Logistic Regression achieved an overall accuracy of 91%, outperforming Naive Bayes, which reached 86%. While Logistic Regression offered stronger precision and interpretability, Naive Bayes showed slightly better recall, meaning it identified a higher proportion of actual subscribers.

Key Predictors:

The most influential variables included call duration, contact type (cellular), and economic factors such as the Euribor 3-month rate and employment variation rate.

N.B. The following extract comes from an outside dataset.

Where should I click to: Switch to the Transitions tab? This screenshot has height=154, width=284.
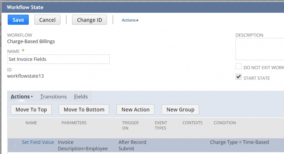point(54,97)
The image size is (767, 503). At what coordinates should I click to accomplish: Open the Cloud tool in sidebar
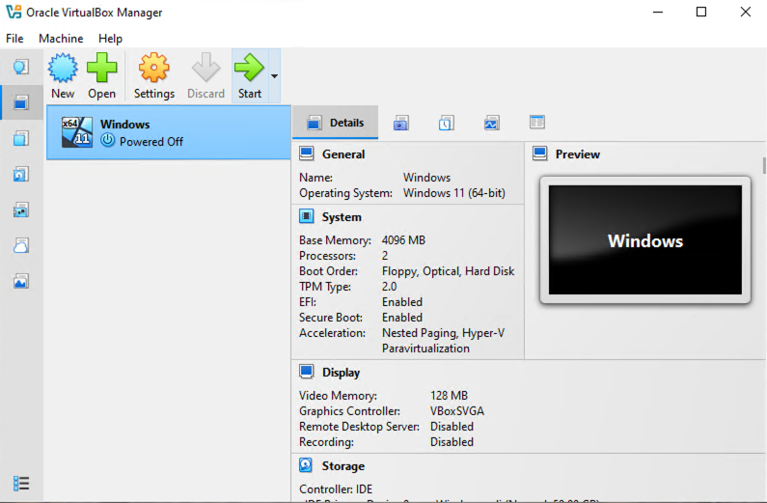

These predictors suggest that both personal engagement and macroeconomic conditions significantly influence customer subscription decisions.

Insights:

The dataset is highly imbalanced (only 11% of customers subscribed), which explains the models’ tendency to predict “no.” Techniques such as resampling, threshold tuning, or cost-sensitive learning could further improve the detection of true subscribers.

Business Impact:

The findings provide actionable guidance for marketing strategy. Banks can prioritize outreach to customer groups and campaign periods associated with higher subscription probabilities. Logistic Regression offers clear interpretability for strategic decisions, while Naive Bayes provides a faster, scalable alternative for large-scale marketing automation.